[Exercise] Restate word for word the lines below from the one that has "離開 (115, 2338)" through the one that has "Fil RSS derniers articles créés (20, 96)", keeping both and dropping all pictures.

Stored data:
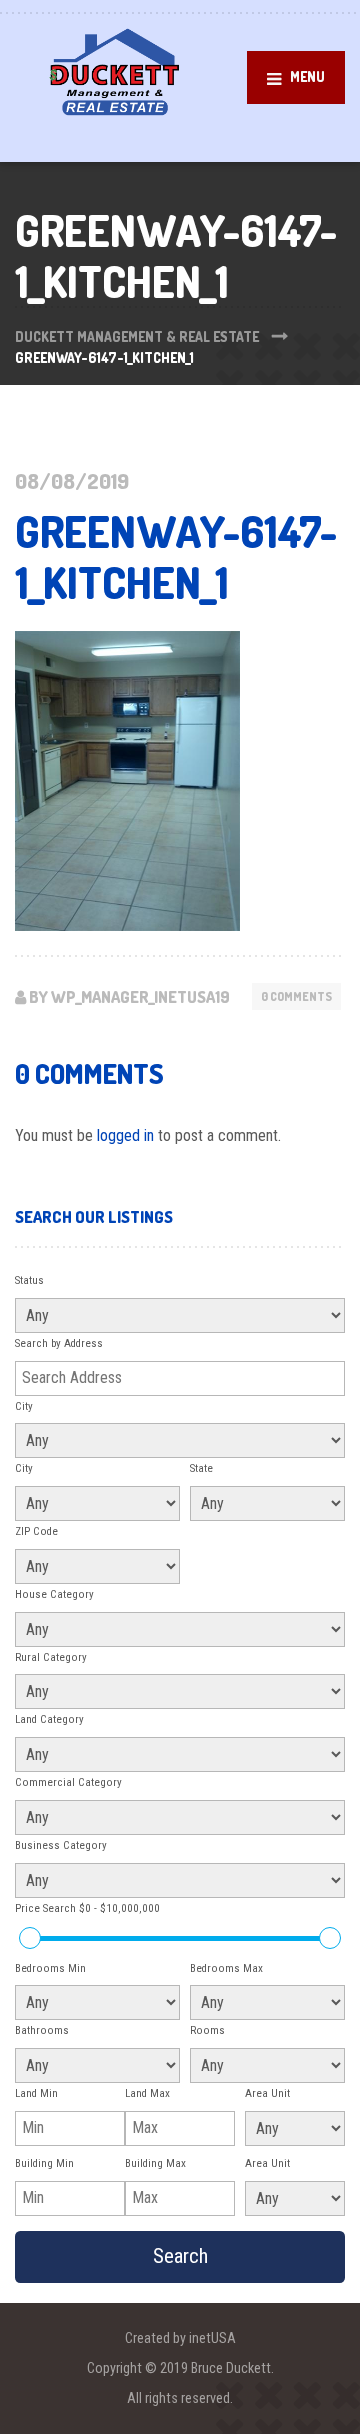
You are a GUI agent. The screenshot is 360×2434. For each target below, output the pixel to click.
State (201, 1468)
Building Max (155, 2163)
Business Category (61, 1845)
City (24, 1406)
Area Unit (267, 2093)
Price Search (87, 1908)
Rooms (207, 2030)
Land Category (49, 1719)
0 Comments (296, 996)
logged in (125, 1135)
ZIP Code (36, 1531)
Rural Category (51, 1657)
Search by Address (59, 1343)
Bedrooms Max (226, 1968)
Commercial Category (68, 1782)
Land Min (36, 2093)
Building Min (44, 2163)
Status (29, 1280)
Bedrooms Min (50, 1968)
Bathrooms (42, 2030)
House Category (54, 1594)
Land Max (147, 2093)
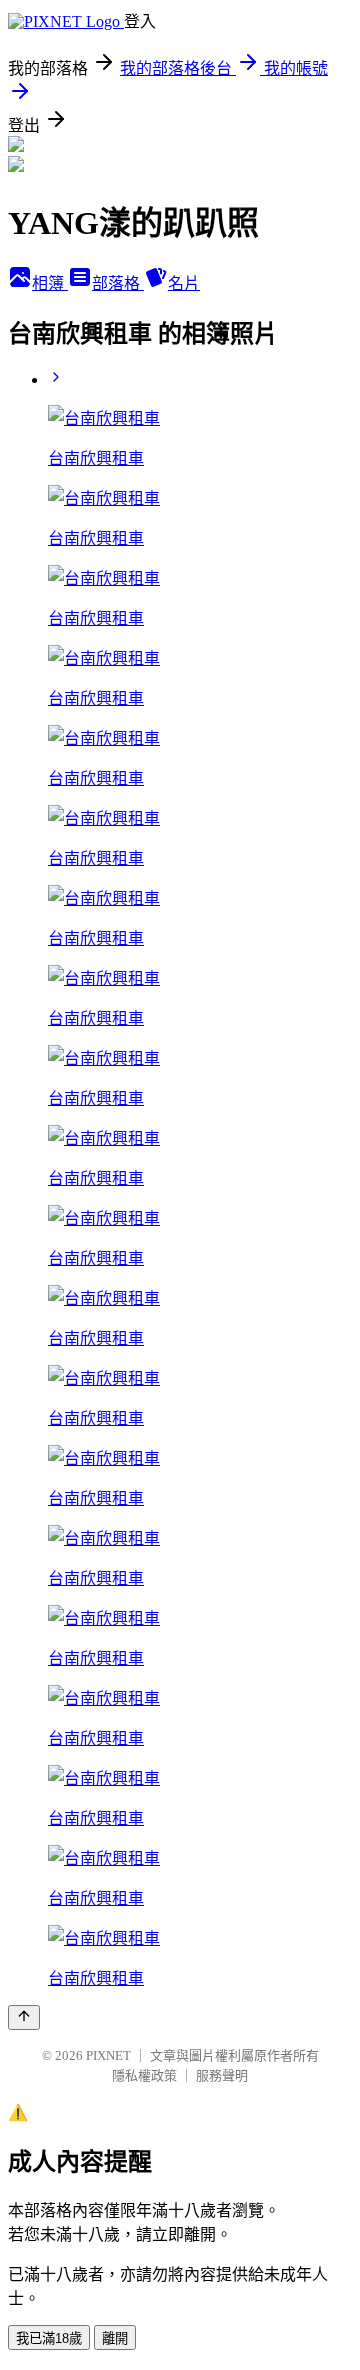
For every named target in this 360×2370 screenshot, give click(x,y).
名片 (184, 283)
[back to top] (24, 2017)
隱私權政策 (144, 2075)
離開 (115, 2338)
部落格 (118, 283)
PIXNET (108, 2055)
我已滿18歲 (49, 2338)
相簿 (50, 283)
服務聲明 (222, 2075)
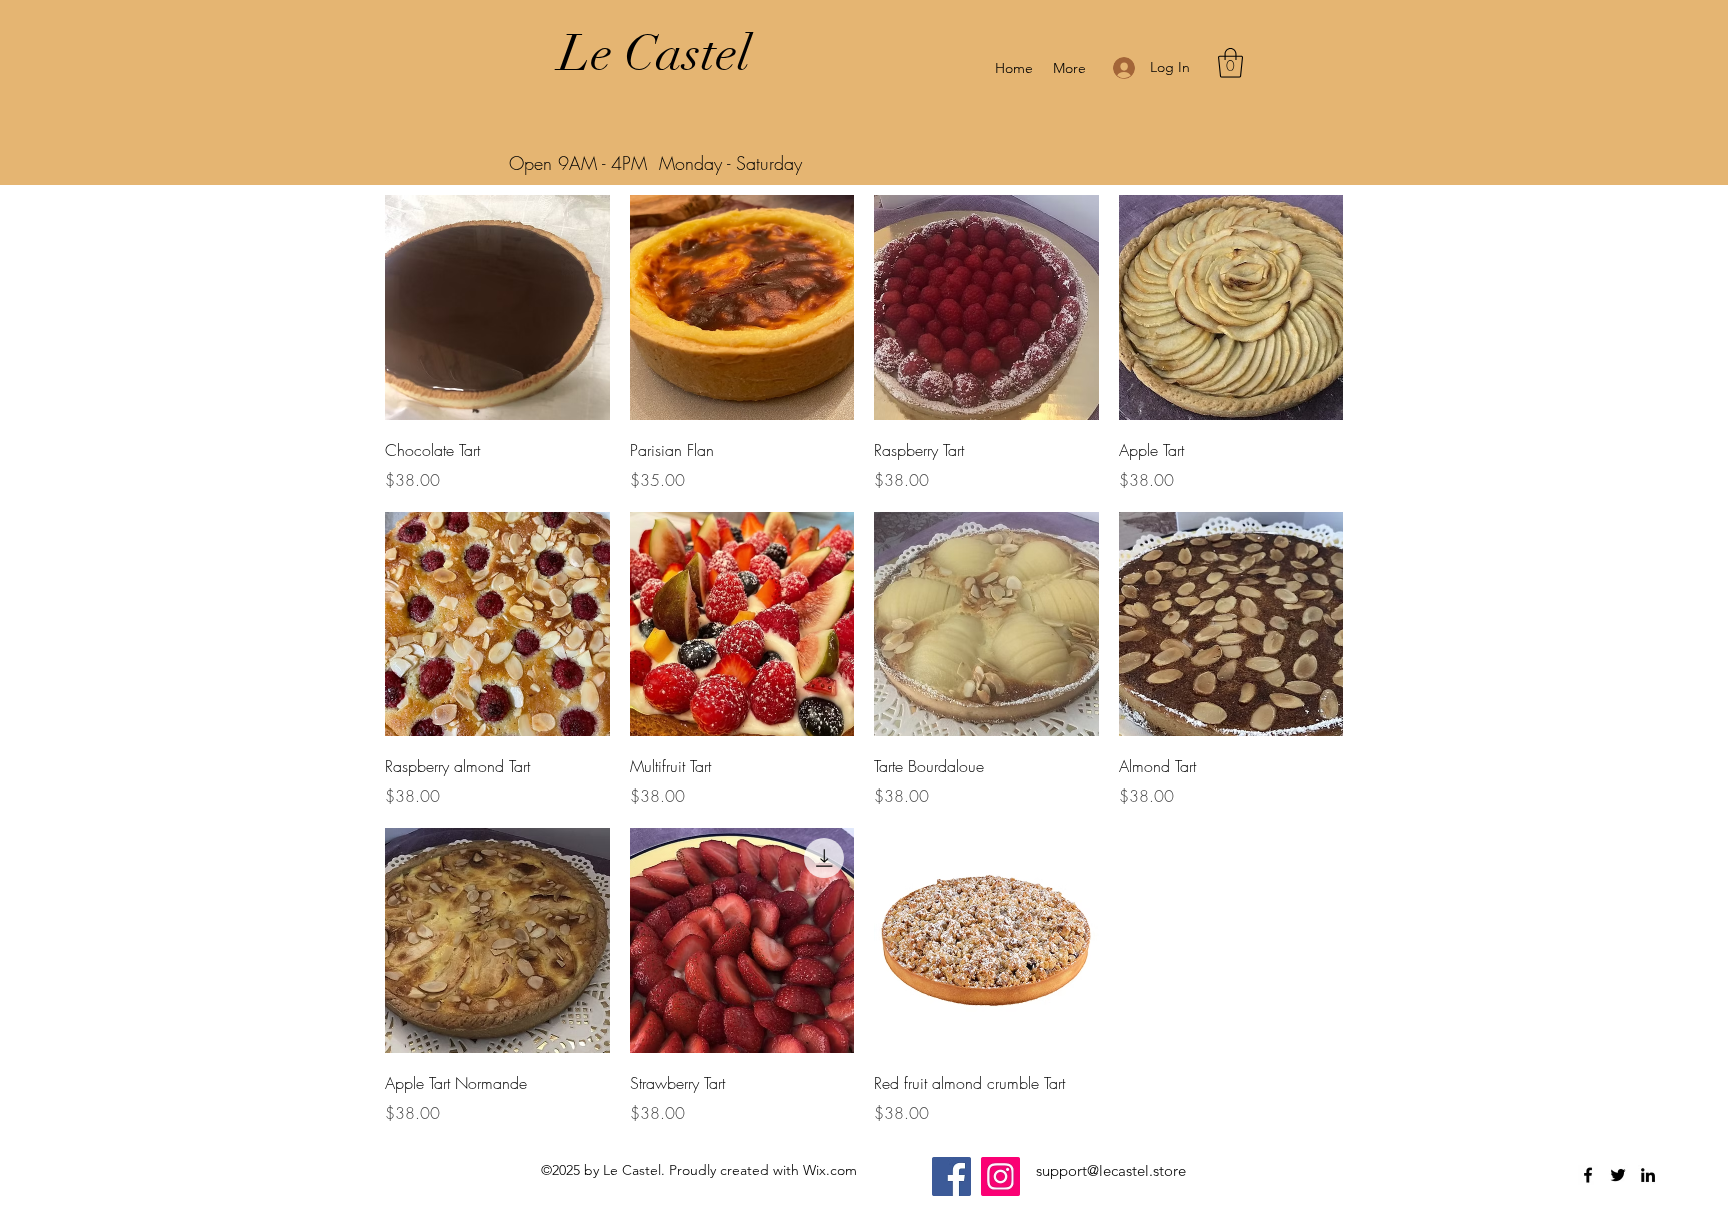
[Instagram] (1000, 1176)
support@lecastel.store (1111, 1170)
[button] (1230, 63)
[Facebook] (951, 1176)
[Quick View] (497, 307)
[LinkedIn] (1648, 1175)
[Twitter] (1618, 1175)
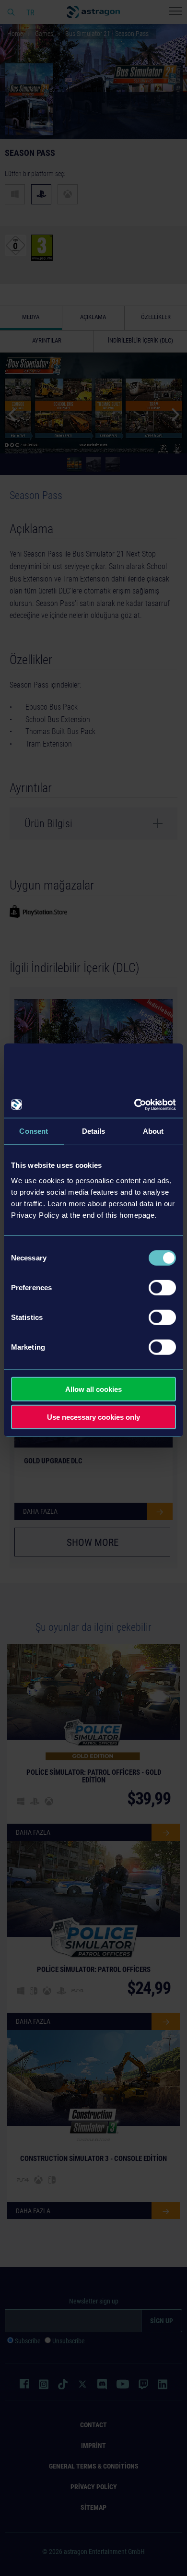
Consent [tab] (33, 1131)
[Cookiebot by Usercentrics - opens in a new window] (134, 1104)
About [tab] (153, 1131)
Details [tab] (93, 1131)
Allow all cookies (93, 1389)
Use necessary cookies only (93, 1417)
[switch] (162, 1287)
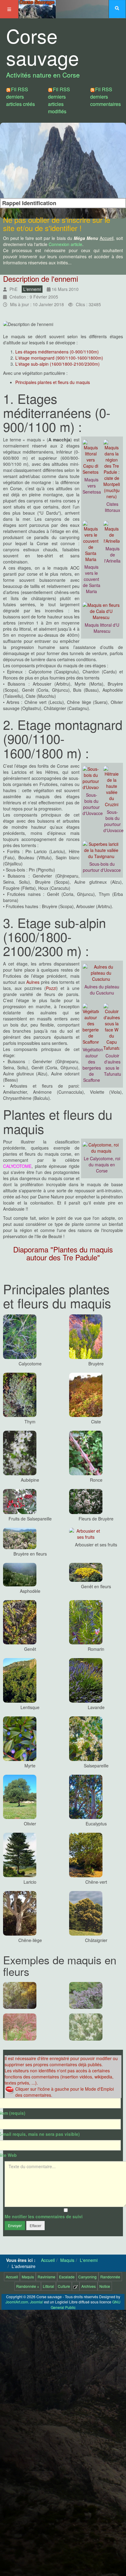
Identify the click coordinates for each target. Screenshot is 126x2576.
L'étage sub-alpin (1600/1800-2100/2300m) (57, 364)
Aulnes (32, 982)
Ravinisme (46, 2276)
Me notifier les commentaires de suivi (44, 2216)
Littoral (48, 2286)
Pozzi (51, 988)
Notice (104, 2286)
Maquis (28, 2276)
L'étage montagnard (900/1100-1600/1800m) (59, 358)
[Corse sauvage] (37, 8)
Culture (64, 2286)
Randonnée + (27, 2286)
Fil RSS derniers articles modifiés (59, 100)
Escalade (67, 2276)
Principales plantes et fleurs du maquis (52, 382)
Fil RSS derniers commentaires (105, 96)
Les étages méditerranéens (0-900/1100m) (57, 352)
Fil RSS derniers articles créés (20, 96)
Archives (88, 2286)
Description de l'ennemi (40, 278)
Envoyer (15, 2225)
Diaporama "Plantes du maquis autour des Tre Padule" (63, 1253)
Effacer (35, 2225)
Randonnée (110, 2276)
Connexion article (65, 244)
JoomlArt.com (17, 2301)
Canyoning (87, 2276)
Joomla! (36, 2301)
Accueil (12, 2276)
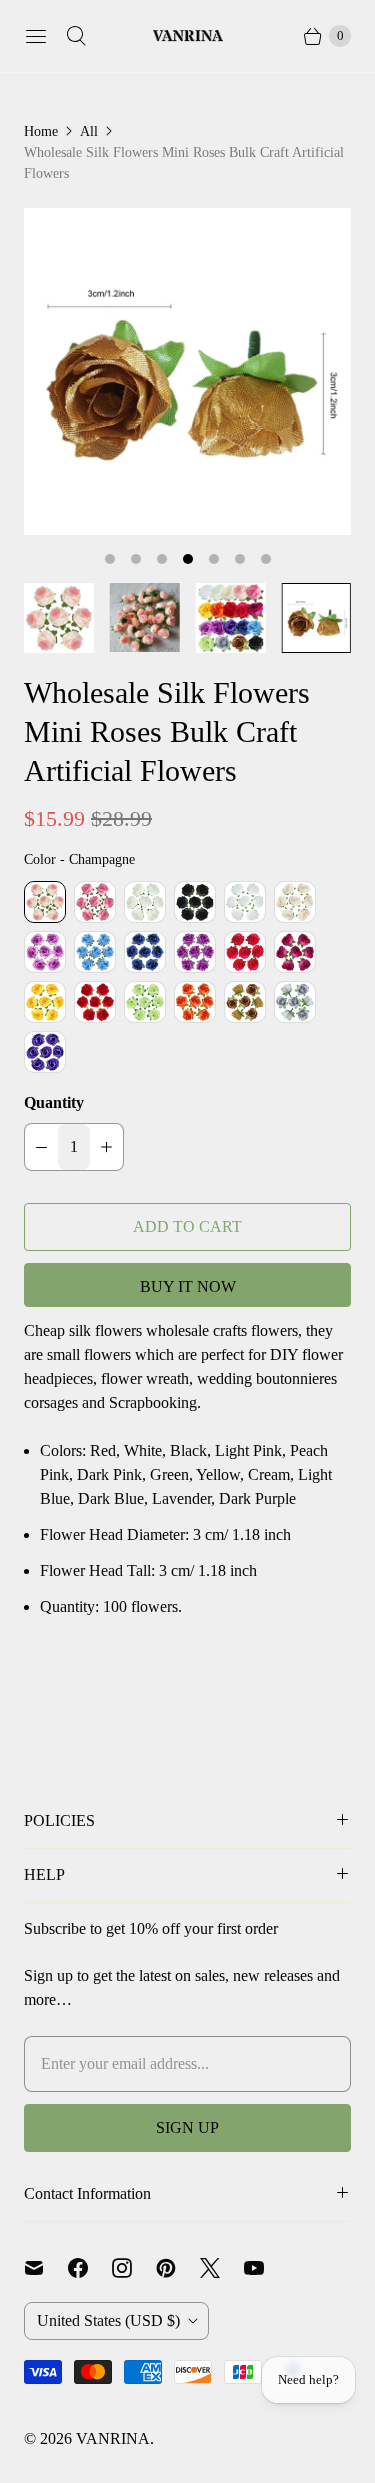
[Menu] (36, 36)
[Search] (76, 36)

[Task output]
離開 (115, 2338)
部落格 (118, 283)
PIXNET (108, 2055)
我已滿18歲 (49, 2338)
相簿 (50, 283)
服務聲明 (222, 2075)
[Instagram] (1000, 1176)
support@lecastel.store (1111, 1170)
[button] (1230, 63)
[Facebook] (951, 1176)
[Quick View] (497, 307)
[LinkedIn] (1648, 1175)
[Twitter] (1618, 1175)
Consent [tab] (33, 1131)
[Cookiebot by Usercentrics - opens in a new window] (134, 1104)
About [tab] (153, 1131)
Details [tab] (93, 1131)
Allow all cookies (93, 1389)
Use necessary cookies only (93, 1417)
[switch] (162, 1287)
Identify the click coordinates for each target. Screenshot is 126x2576.
L'étage sub-alpin (1600/1800-2100/2300m) (57, 364)
Aulnes (32, 982)
Ravinisme (46, 2276)
Me notifier les commentaires de suivi (44, 2216)
Littoral (48, 2286)
Pozzi (51, 988)
Notice (104, 2286)
Maquis (28, 2276)
L'étage montagnard (900/1100-1600/1800m) (59, 358)
[Corse sauvage] (37, 8)
Culture (64, 2286)
Randonnée + (27, 2286)
Fil RSS derniers articles modifiés (59, 100)
Escalade (67, 2276)
Principales plantes et fleurs du maquis (52, 382)
Fil RSS derniers commentaires (105, 96)
Les étages méditerranéens (0-900/1100m) (57, 352)
Fil RSS derniers articles créés (20, 96)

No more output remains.